And then someone suggests you ought to be putting money away for a rainy day.
Perhaps it's not surprising the country is still a long way from becoming a nation of savers.
Since the financial crisis we have tried to save. The number of people taking out new ISAs - tax free savings accounts - rose steadily from 2006 to 2012.
But ironically as wages and employment have picked up we seem to have lost the saving habit. The amount we are putting into ISAs is now falling.
A genuine savings culture still seems a long way off.
But has Wednesday's Budget changed any of that?
Certainly there has been a move to put power back into the hands of savers - it started with what the pensions expert and campaigner Dr Ros Altmann calls the Pension Revolution last year, allowing pensioners to avoid and now even to drop out of annuities, pensions that guarantee a lifetime income.
Now, she says, we could be about to have a Savers' Revolution - for those, usually middle aged and older, who can afford to save.
George Osborne said he wanted to change the UK from "a country built on debt, to a country built on savings and investment."
His headline change means savers will not have to pay tax on the first £1,000 interest they make on their savings.
Mr Osborne clearly thinks it's important. If he is still chancellor after the general election he will be spending some £3bn a year on it - the second biggest giveaway in the Budget.
The proposal takes 95% of savers out of paying tax on their savings income. That is about 17 million people, and it may put savers off using that old tax-free savings warhorse, the ISA.

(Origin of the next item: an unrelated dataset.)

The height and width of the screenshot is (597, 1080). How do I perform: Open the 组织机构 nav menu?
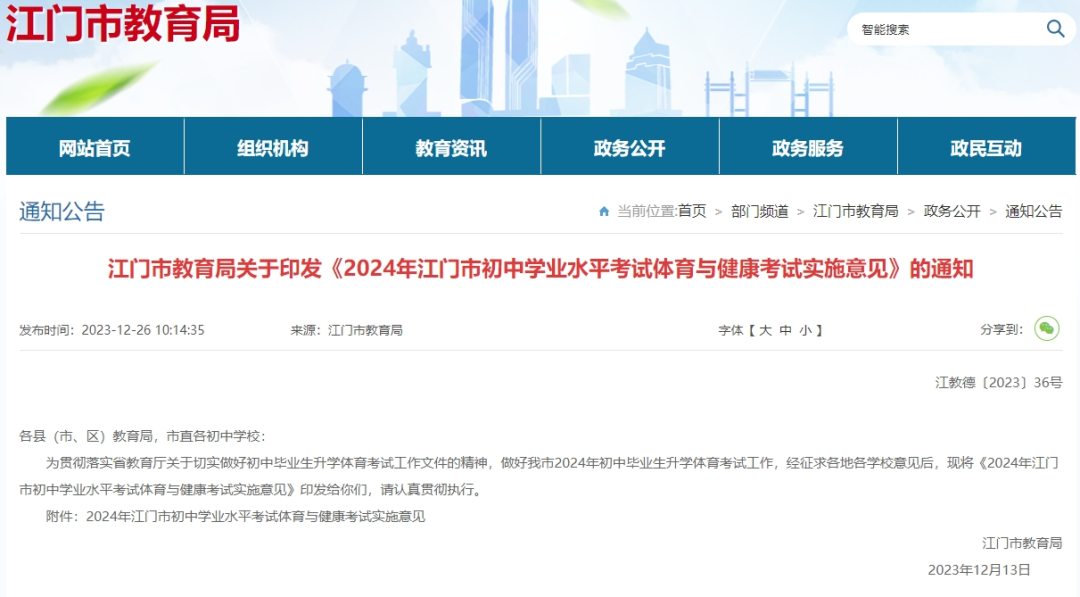[x=273, y=148]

Martin Lewis of moneysavingexpert.com said: "At current top rates of 3% .... that means you could save £33,000 and pay no tax on the interest, which negates the need for a cash ISA for most people...for the vast majority of savers in the country you will get your interest and you won't pay any tax on it."
However the savings are not huge - £200 a year at most, and however high interest rates go and however good a return you get, it will never be more than the tax on £1,000, ie £200. That's not true of an ISA.
Dr Altmann argues that ordinary savings ought to enjoy some of the benefits reserved for pension savings.
Why not, she argues, link Help-to-Buy ISAs (another one of the chancellor's proposals) into auto-enrolment platforms run by companies, so that employers contribute not to your pension savings, but to your start on the housing ladder.
"Society should not be distinguishing between good and bad savings. If you think there is an over-riding reason for an employer to help with a pension, why should they not contribute to other social benefits such as housing."
Mr Lewis is more sceptical and his fears are based on the effect of what the changes might do to the housing market itself.
He says: "I was already worried about Help to Buy [the government's mortgage guarantee scheme]. Now we're going to artificially help more and more people to buy a house, but will they be able to afford the repayments and keep them up?"
And this is where the question of individual responsibility elbows its way into the concept of having a nation of savers. As Mr Lewis puts it: "with freedom comes great responsibility."
His fear is not that pensioners faced with the ability now to draw down their annuities, will blow it on a Porsche. It is the very opposite.
He says: "Unless you know when you are going to die, you don't know how much you can spend, so my genuine concern is that people will live their lives in penury, while they have their pension pot there, [but be] too scared to spend it.
"Because [they think] what will happen if I continue to age? That's what happened when they did this in Australia."
The issue then is we may be being offered a freedom we don't as a society have the sophistication or understanding to use.
The missing link in this chain is education for savers who are at the moment woefully ignorant of financial products and how best to use what resources they have.
Dr Altmann blames it on a serious shortage of educators. "It's not just a shortage of people with the knowledge," she says, "it's a shortage of people who can explain it well. I have sat in talks given by very bright people who think they are explaining things clearly and I have watched people's eyes literally glaze over as they talked."
Mr Lewis agrees: "You need some decent education out there, and I simply don't think the country's ready for this."